When Should You Refinance a Mortgage?
We review the important aspects to help make this decision.
Rates again near historic lows.
After shooting up above 5% at the end of 2010, mortgage rates have been quietly declining all year long and are now back under 4.5%. This is a second chance at historically low rates for those that thought they had missed their opportunity last year. 
Mortgage Rates

The first step is to clarify your goal in refinancing. It can be as simple as locking in a lower rate, reducing monthly payments, trading out of a more risky loan (ie. short term ARM, interest-only), or consolidating other, less tax advantaged debts accumulated. All of those examples are legitimate reasons to consider a refinancing but if you aren't clear of your own purposes it will be difficult to judge the merits of a refinancing offer.

Once you have established the desired purpose of the refinancing it is time to look at the actual numbers. There are two factors that come into play in these calculations, the fees involved in closing the refinancing and the new mortgage rate and term.

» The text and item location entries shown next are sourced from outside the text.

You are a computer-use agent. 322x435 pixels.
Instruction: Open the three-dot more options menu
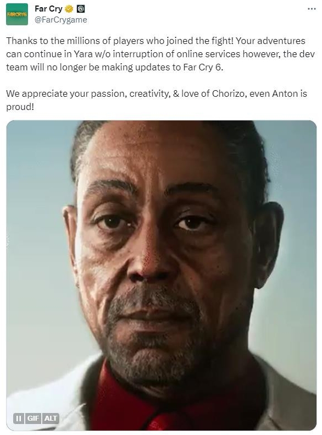(x=312, y=9)
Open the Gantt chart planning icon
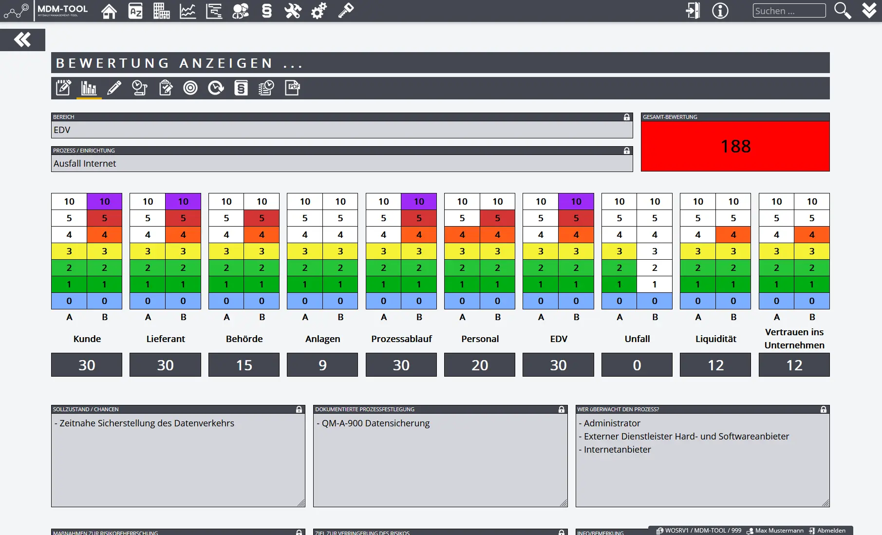The height and width of the screenshot is (535, 882). [x=214, y=11]
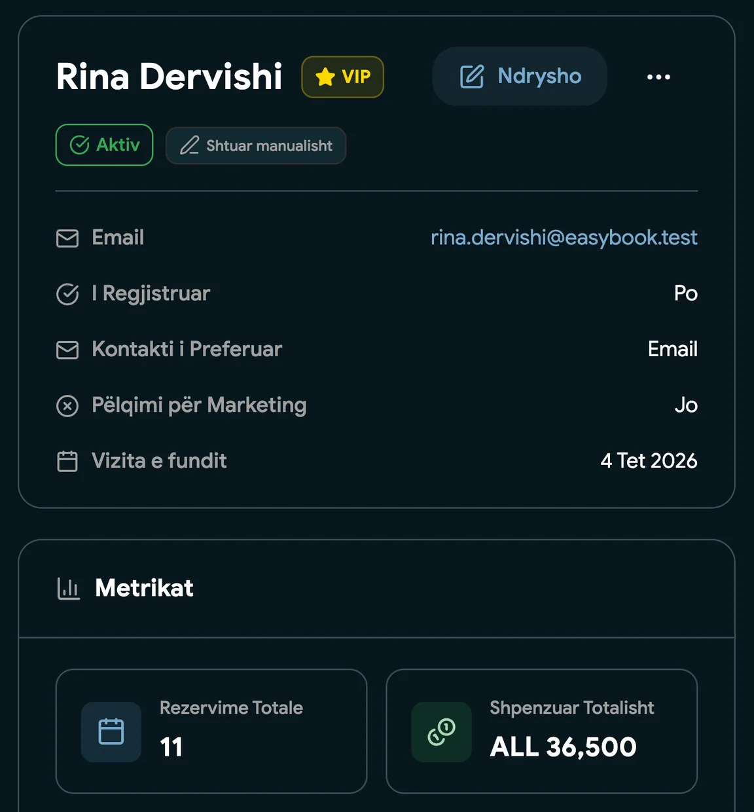Click the calendar icon in Rezervime Totale card
Viewport: 754px width, 812px height.
tap(111, 731)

Closing costs are significant in New York, the the highest in the country in fact. You will have access to a Good Faith Estimate (GFE) from your mortgage lender/broker which will illustrate these costs. The rules surrounding GFE have been tightened in the wake of the housing crisis and should be more accurate than they have been in the past. Once you have estimated these closing costs, calculate how much lower (if any) your new monthly mortgage payment will be. Divide the closing costs by the monthly saving. This number will give you the amount of monthly payments required to cover the refinancing cost. Also important - calculate the total amount of interest you will pay over the term of the new loan in comparison to your existing mortgage (multiply the monthly payment by the months of payments remaining in the loan and subtracting the current principal). The following links will help you make these calculations.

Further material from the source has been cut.